O objetivo do governo é realizar a reforma tributária em duas etapas. Neste primeiro semestre, o foco é alterar os impostos que incidem sobre o consumo — uma dessas propostas foi idealizada por Appy. Para isso, de acordo com as PECs (Propostas de Emenda à Constituição) que tramitam no Congresso, os diversos tributos pagos ao longo da cadeia produtiva serão unificados no IVA (Imposto sobre Valor Agregado), com alíquota estimada em 25% — necessária para a manutenção da atual carga tributária brasileira. Na segunda parte do ano, será a vez da tributação que incide sobre a renda e o patrimônio, com a reforma do imposto de renda da pessoa jurídica e da física. É aventada, ainda, a possibilidade de retorno da tributação sobre os lucros e dividendos, que está suspensa no Brasil desde 1995.
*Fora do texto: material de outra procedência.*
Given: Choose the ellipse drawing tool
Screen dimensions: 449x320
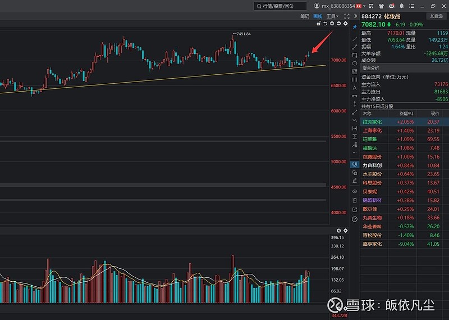Looking at the screenshot, I should click(x=354, y=64).
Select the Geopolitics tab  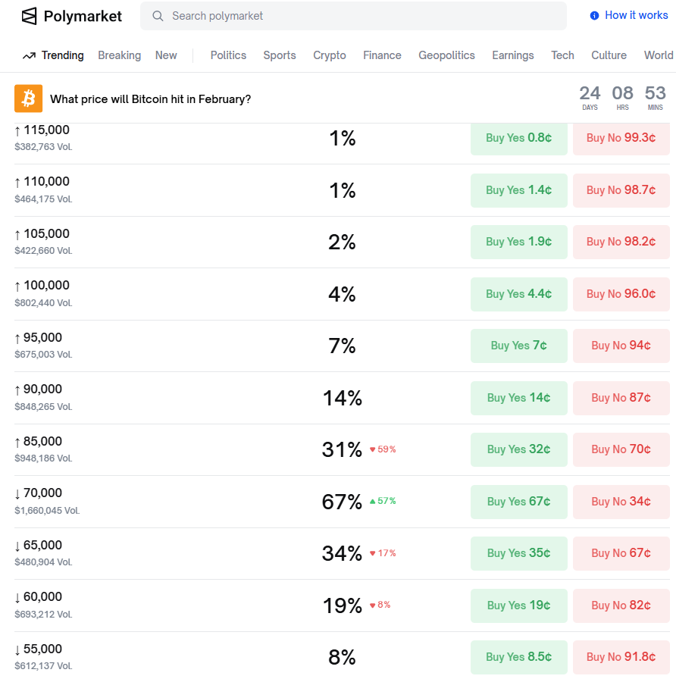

No âmbito da OCDE (Organização para a Cooperação e Desenvolvimento Econômico), a prática mais comum de tributação dos lucros e dividendos envolve IRPJ (Imposto de Renda Pessoa Jurídica) convencional com alíquotas mais baixas; IRPF (Imposto de Renda Pessoa Física) sobre dividendos; e mecanismos de alívio da dupla tributação, como deduções da base de cálculo, apropriação de créditos (compensação do imposto já recolhido) ou alíquotas especiais. O Brasil, assim como Estônia e Letônia, isenta integralmente os dividendos distribuídos. “Quando ocorre a tributação dos dividendos, há incentivo para retenção e reinvestimento, e não para distribuição”, disse Rodrigo Orair, diretor da Secretaria Extraordinária da Reforma Tributária.
“O efeito mais importante da reforma da tributação do consumo é o aumento do potencial de crescimento econômico, que eleva a renda dos mais pobres e, sobretudo, a arrecadação do governo, que, se bem gasta, impacta positivamente a distribuição da renda”, explicou Appy. “Já a tributação da renda e do patrimônio tem fins distributivos mais claros, com a inserção da progressividade no sistema tributário. Uma boa tributação é aquela na qual pessoas com renda equivalente sejam tributadas de forma equivalente e que, quanto maior a renda, maior também seja a alíquota incidente sobre ela. O Brasil tem distorções que fogem desse parâmetro”, completou.
Por fim, Vanessa Canado, professora do Insper e coordenadora do Núcleo de Pesquisas em Tributação, disse que somente o custo de conformidade justifica uma diferença no tratamento tributário dado para as menores empresas em comparação com as médias e maiores. “O investimento do governo em tecnologia e simplificação no cumprimento das obrigações acessórias faz com que essas empresas menores deixem de ter custo de conformidade alto, podendo assim estar em condições de igualdade com todas as outras”, observou a professora. Para ela, a tributação com base no faturamento, apesar da facilidade de apuração, não é o melhor caminho. Nesse modelo, empresas com o mesmo lucro podem ser tributadas de forma diferente, dependendo do faturamento que apresentam. “Empresas com lucros iguais precisam pagar imposto de renda corporativo igual. Atualmente, aquela que fatura mais, tendo o mesmo lucro da outra que fatura menos, contribui mais porque a tributação incide sobre o faturamento”, afirmou.